Problem details: Copy out every line of text in the items below word for word, leaving the pictures out.
##### Dataset entries #####
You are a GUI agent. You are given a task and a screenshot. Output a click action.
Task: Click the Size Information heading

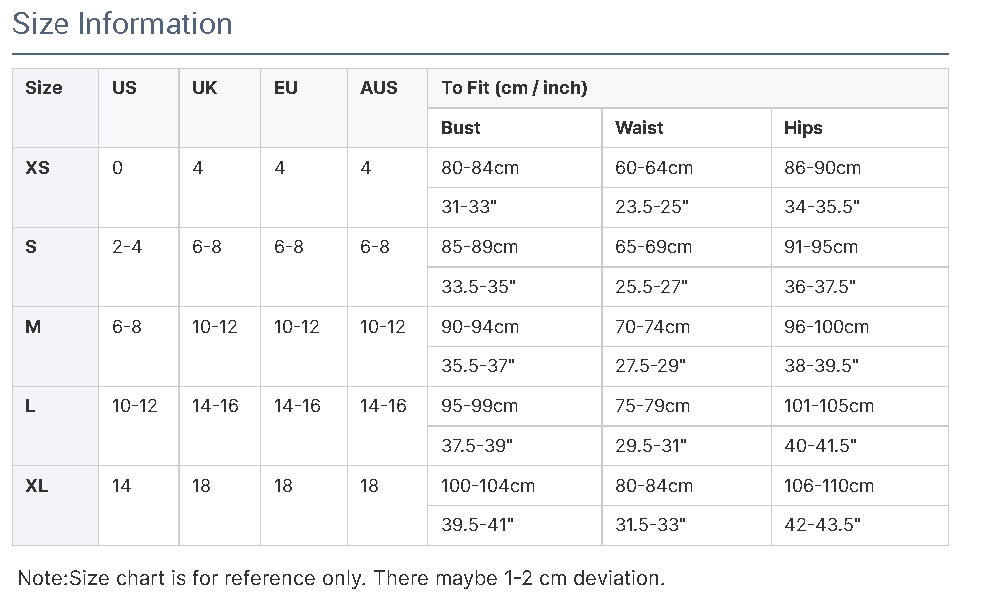tap(122, 24)
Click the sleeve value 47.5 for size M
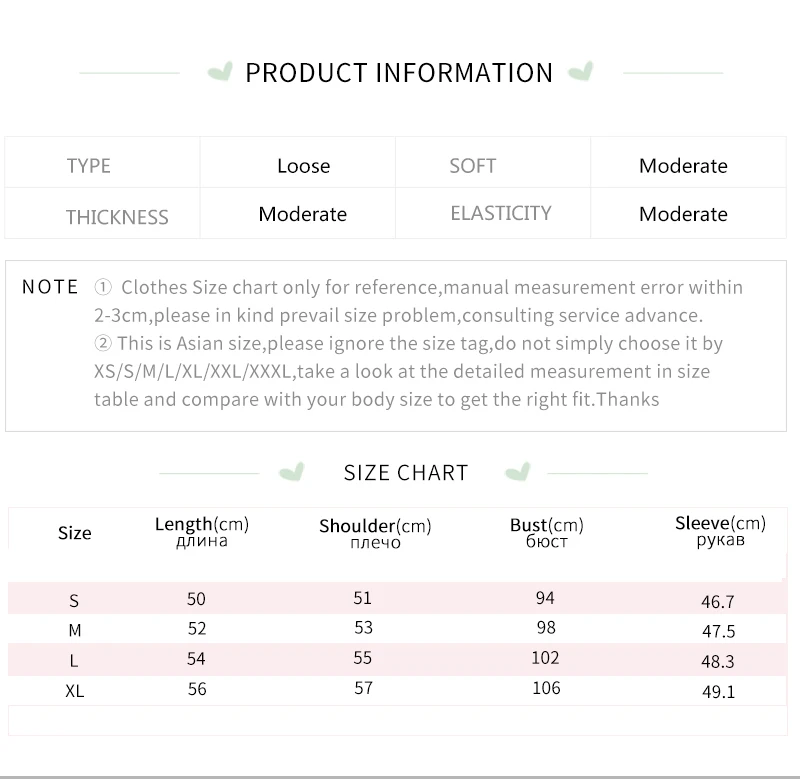 [x=718, y=632]
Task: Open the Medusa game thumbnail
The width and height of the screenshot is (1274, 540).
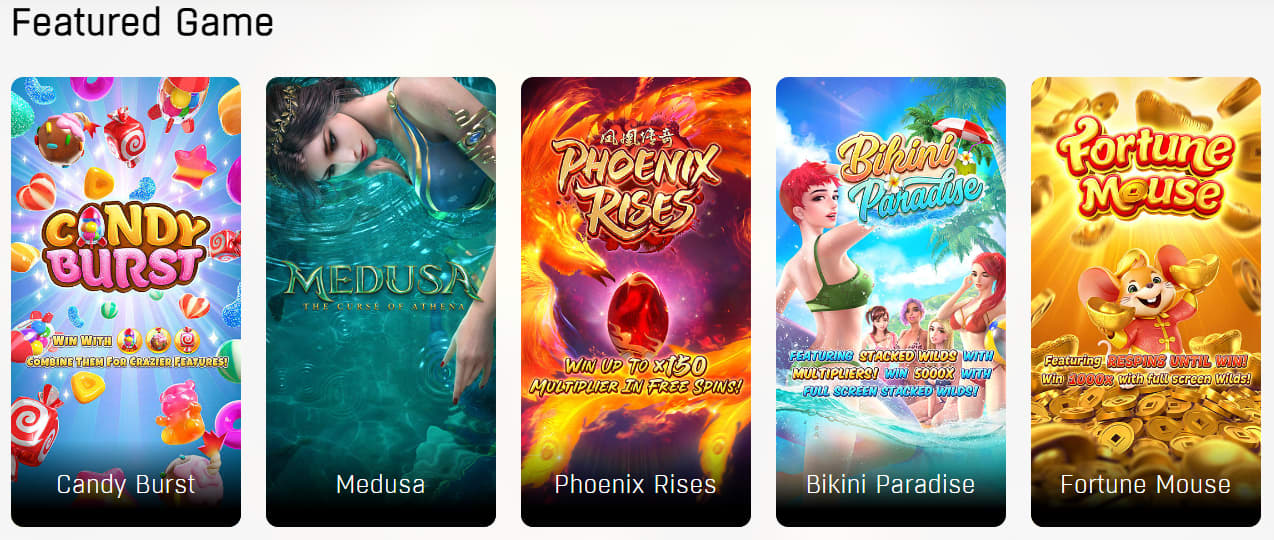Action: tap(381, 302)
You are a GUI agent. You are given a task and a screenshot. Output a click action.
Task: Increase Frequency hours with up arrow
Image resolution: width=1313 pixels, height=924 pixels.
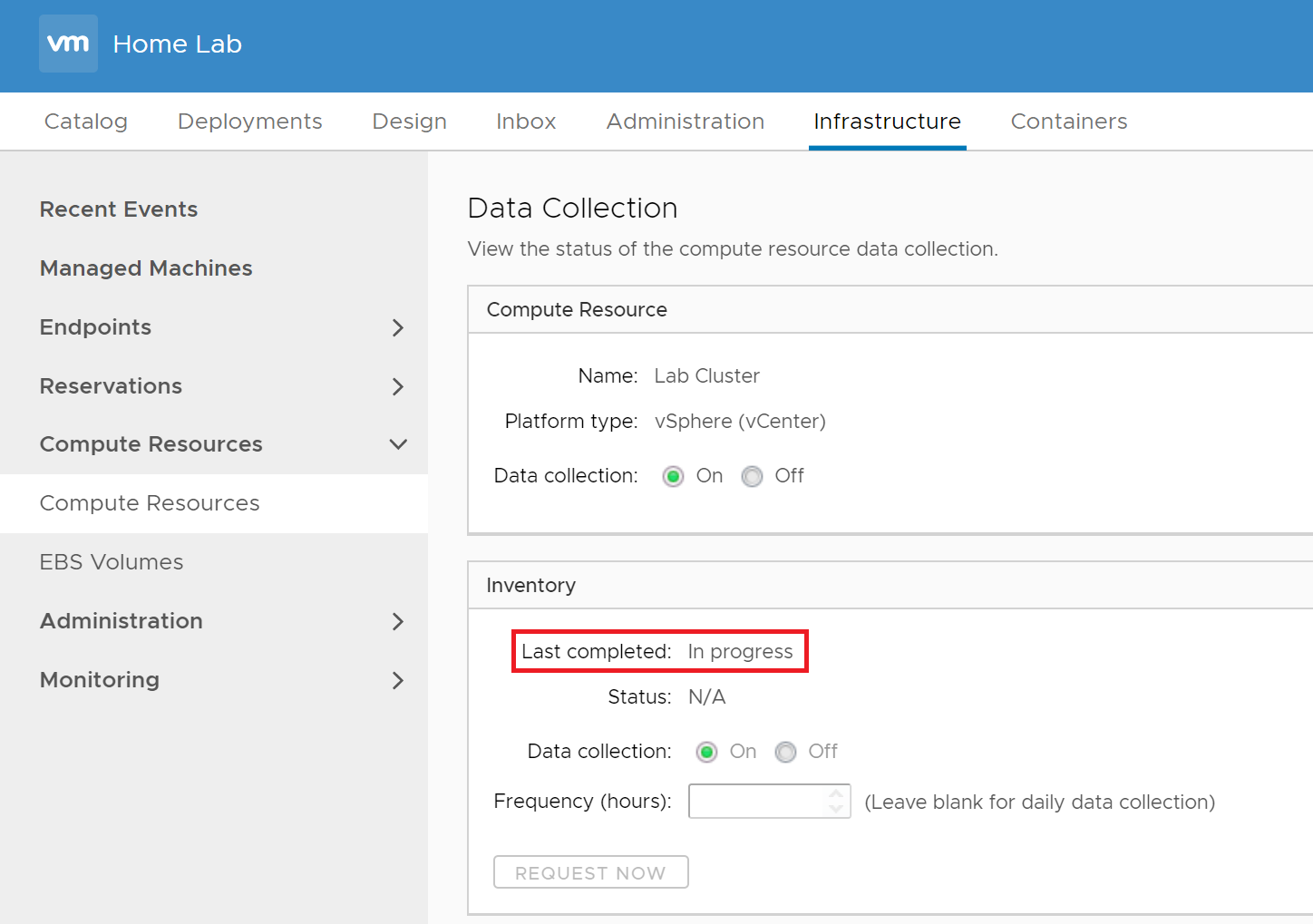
#####
Full solution:
You are a GUI agent. You are given a task and a screenshot. Output a click action.
Task: Click the Size Information heading

tap(122, 24)
Click the sleeve value 47.5 for size M
 [x=718, y=632]
Task: Open the Medusa game thumbnail
The width and height of the screenshot is (1274, 540).
Action: tap(381, 302)
You are a GUI agent. You are given a task and a screenshot. Output a click action.
Task: Increase Frequency hours with up arrow
Image resolution: width=1313 pixels, height=924 pixels.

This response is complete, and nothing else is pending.